INFORMATION SUPPLIED
[Start of Attachment]

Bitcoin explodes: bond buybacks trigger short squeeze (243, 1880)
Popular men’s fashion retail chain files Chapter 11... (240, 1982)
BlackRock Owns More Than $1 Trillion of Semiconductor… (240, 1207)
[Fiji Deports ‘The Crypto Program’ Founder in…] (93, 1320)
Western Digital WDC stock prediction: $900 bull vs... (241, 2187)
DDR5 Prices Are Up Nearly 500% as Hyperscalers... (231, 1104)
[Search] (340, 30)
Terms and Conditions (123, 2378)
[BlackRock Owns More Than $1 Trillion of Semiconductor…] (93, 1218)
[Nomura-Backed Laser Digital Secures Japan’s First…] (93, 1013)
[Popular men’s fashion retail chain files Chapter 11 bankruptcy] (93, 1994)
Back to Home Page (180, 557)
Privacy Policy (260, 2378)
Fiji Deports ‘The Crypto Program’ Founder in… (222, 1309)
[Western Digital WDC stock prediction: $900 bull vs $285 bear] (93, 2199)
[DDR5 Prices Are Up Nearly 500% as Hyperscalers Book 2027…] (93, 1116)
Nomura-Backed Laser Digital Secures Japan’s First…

[End of Attachment]

TASK
The lines from the one holding "Back to Home Page (180, 557)" to the last line of the entries, both included: retype them exactly and give nothing else.

TASK ANSWER
Back to Home Page (180, 557)
Privacy Policy (260, 2378)
Fiji Deports ‘The Crypto Program’ Founder in… (222, 1309)
[Western Digital WDC stock prediction: $900 bull vs $285 bear] (93, 2199)
[DDR5 Prices Are Up Nearly 500% as Hyperscalers Book 2027…] (93, 1116)
Nomura-Backed Laser Digital Secures Japan’s First…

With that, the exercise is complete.